#### WHAT TO DO
Output the records below as a Markdown table with the columns No. and Line, giving each line a row number and omitting blank lines. Begin at the line that has "Where should I click to: Click the Living" and stop after the line that has "(x=142, y=131)".

(Word and element location records)
|---|
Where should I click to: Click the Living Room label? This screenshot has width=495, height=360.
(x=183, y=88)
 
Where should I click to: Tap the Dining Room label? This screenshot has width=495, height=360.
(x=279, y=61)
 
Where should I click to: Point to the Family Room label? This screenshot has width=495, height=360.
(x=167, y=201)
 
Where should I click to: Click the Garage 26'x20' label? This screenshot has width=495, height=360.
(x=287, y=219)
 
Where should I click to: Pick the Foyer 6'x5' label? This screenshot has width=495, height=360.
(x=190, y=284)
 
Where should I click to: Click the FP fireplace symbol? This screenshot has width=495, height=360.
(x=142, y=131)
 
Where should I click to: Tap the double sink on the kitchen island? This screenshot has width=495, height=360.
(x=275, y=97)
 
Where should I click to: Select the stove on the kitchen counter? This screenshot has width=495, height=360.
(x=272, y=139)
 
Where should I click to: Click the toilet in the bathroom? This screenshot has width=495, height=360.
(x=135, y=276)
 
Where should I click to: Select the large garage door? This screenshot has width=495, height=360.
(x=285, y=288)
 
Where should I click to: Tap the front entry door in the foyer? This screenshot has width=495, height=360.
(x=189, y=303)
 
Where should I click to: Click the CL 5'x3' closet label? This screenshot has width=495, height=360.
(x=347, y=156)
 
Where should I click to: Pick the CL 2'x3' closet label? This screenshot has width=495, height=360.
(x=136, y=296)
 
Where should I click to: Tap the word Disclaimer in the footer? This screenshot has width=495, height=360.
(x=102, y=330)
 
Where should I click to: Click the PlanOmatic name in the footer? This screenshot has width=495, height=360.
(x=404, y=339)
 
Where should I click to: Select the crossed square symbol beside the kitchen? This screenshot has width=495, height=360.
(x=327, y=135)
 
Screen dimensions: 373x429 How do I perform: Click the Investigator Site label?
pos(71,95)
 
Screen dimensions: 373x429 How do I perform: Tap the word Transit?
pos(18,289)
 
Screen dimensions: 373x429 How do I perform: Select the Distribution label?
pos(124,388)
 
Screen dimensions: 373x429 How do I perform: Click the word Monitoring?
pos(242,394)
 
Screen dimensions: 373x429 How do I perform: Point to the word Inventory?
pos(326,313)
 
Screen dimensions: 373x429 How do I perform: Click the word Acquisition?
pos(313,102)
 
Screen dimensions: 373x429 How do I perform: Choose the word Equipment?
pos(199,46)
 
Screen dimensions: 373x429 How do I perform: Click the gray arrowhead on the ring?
|---|
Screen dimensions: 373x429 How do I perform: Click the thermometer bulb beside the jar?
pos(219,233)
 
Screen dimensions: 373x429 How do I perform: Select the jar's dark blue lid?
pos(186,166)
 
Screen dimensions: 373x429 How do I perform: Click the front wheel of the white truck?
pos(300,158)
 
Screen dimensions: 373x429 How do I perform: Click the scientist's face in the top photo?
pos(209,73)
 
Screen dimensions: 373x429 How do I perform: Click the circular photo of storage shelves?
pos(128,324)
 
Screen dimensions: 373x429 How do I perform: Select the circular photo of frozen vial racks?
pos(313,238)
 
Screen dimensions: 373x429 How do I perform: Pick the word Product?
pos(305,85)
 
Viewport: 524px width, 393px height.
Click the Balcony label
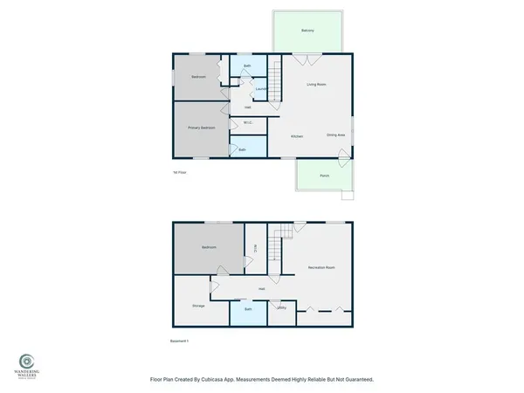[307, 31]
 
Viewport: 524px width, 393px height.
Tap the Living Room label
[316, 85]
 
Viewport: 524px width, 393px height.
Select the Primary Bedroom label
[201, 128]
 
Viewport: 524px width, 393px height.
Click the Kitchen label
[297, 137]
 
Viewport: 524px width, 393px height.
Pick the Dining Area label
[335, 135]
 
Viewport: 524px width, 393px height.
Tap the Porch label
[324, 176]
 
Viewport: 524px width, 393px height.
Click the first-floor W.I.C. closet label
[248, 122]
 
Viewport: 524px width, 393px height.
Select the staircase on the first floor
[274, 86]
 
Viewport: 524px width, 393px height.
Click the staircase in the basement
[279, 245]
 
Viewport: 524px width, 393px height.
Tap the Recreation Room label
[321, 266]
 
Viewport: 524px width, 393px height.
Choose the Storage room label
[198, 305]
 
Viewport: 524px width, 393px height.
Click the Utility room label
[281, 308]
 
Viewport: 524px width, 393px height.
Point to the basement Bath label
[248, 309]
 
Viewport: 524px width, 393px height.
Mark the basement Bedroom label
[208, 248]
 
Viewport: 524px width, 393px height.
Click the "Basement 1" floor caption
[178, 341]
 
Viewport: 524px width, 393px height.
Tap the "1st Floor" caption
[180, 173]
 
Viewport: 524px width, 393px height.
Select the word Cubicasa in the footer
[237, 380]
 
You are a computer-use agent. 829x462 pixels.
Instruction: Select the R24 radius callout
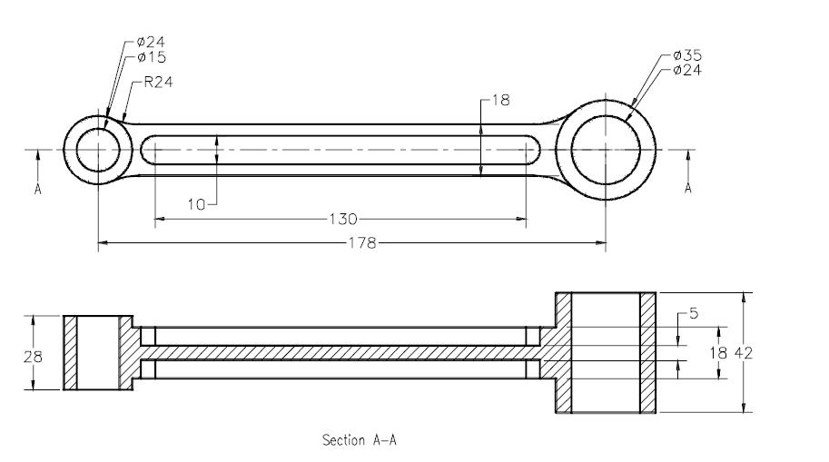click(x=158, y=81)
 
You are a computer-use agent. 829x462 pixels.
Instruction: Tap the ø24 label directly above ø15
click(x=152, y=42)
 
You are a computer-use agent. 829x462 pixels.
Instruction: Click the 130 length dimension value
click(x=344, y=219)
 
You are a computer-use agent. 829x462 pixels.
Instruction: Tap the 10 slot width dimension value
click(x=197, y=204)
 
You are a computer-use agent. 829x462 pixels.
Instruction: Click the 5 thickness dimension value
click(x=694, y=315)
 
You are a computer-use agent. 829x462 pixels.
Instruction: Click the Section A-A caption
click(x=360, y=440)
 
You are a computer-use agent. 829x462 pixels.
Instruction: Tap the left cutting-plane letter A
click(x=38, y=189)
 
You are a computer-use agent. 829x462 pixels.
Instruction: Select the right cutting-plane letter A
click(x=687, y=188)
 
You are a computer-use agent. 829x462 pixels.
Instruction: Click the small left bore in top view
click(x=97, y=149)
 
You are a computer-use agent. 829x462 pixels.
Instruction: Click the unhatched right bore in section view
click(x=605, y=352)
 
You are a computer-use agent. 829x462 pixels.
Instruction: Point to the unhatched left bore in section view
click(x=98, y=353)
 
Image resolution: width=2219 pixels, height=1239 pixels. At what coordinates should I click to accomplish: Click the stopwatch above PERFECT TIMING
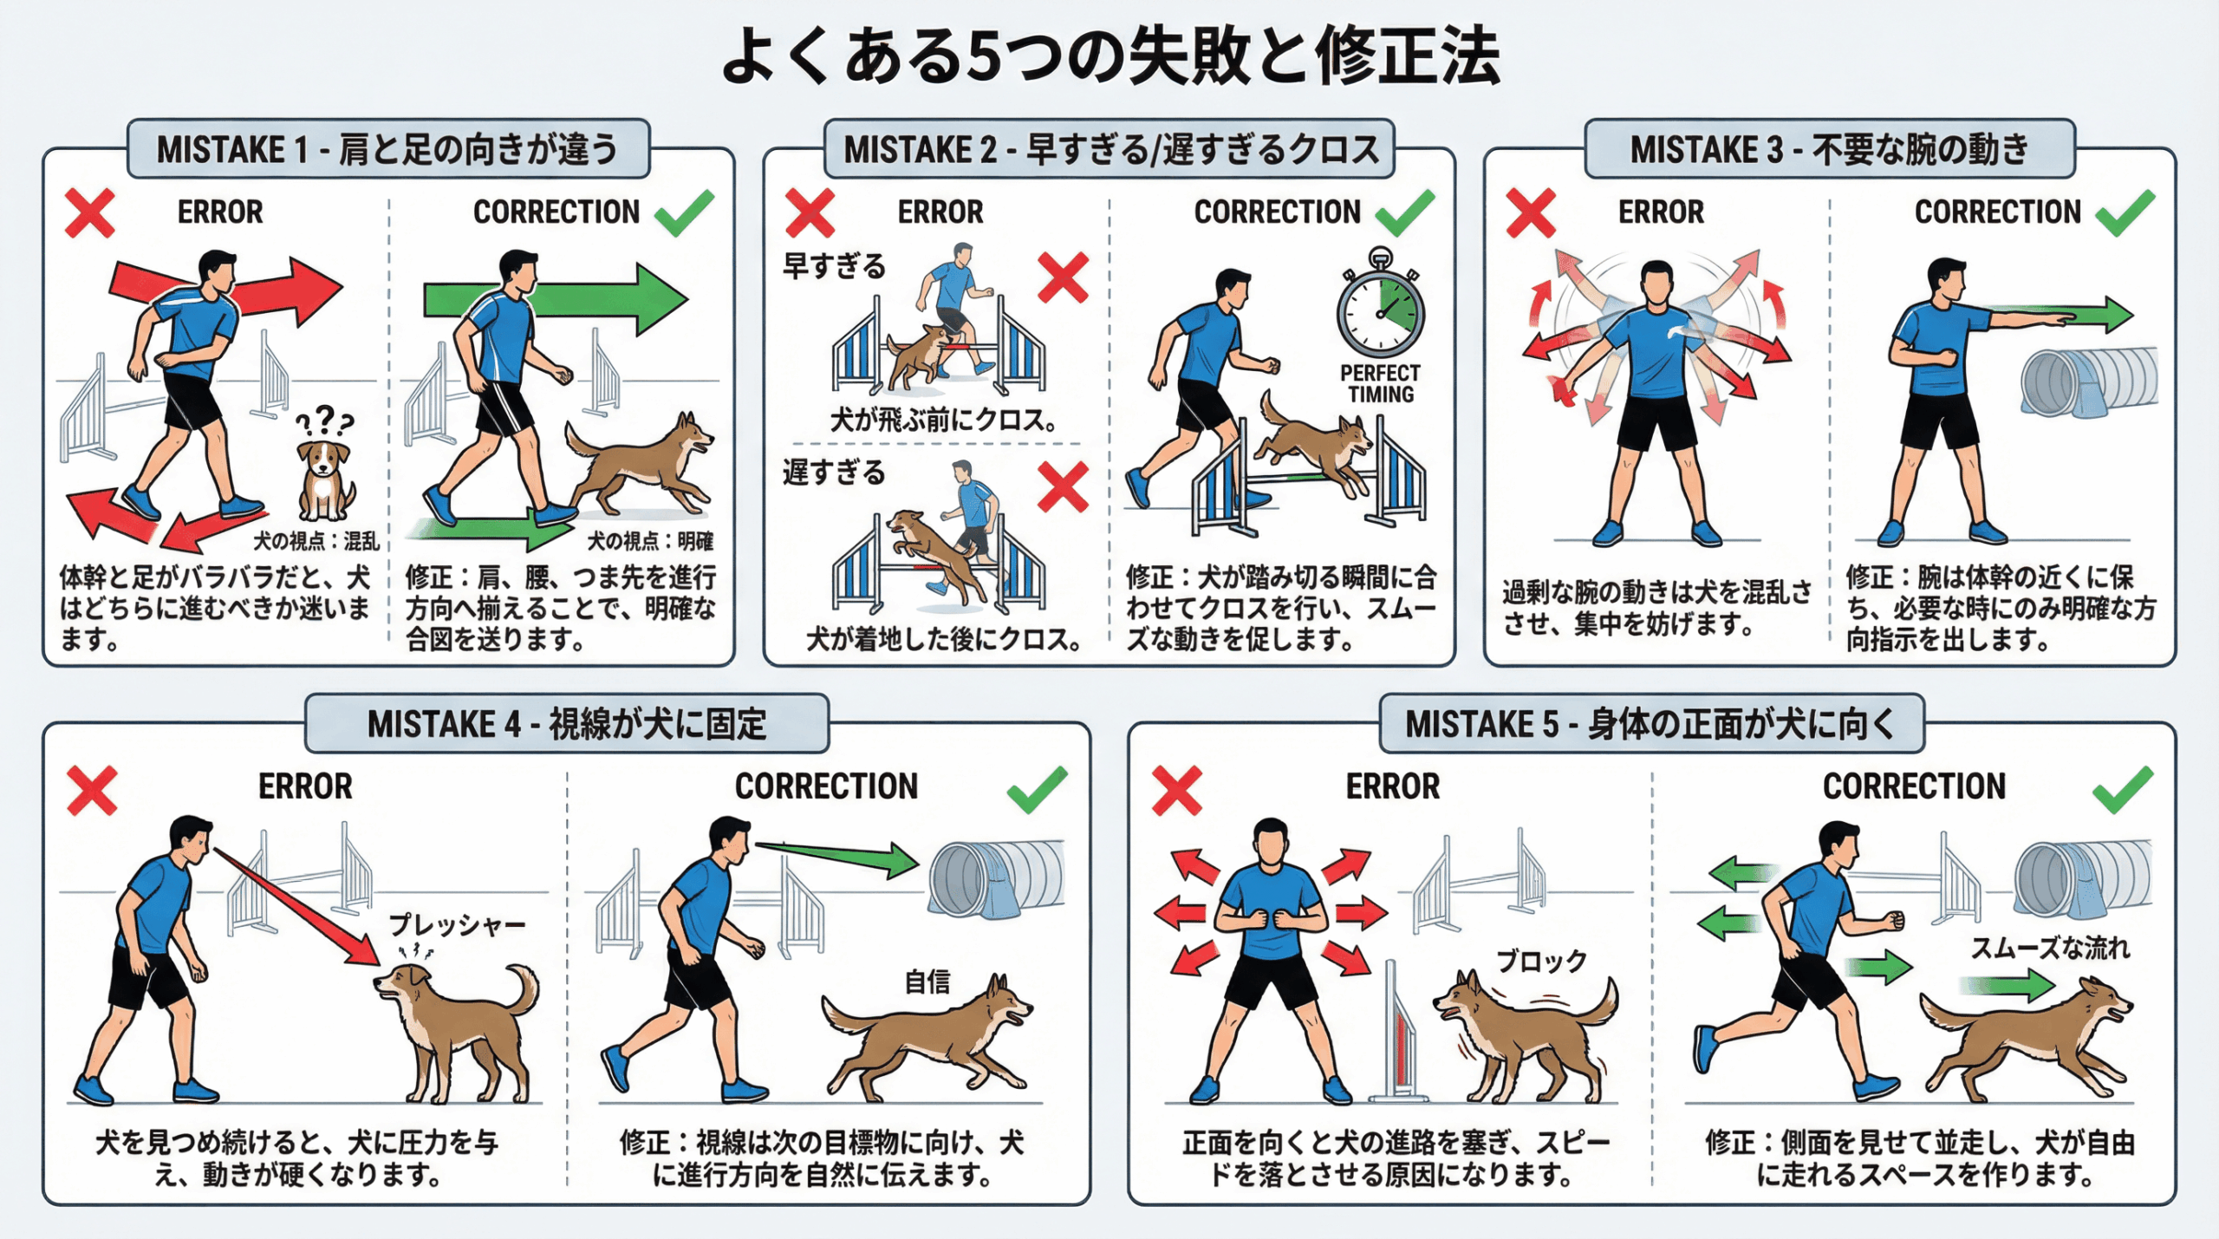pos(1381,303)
|---|
#### WRITTEN SOLUTION
| No. | Line |
|---|---|
| 1 | Where should I click to: Click the Living Room label? This screenshot has width=495, height=360. |
| 2 | (x=183, y=88) |
| 3 | Where should I click to: Tap the Dining Room label? This screenshot has width=495, height=360. |
| 4 | (x=279, y=61) |
| 5 | Where should I click to: Point to the Family Room label? This screenshot has width=495, height=360. |
| 6 | (x=167, y=201) |
| 7 | Where should I click to: Click the Garage 26'x20' label? This screenshot has width=495, height=360. |
| 8 | (x=287, y=219) |
| 9 | Where should I click to: Pick the Foyer 6'x5' label? This screenshot has width=495, height=360. |
| 10 | (x=190, y=284) |
| 11 | Where should I click to: Click the FP fireplace symbol? This screenshot has width=495, height=360. |
| 12 | (x=142, y=131) |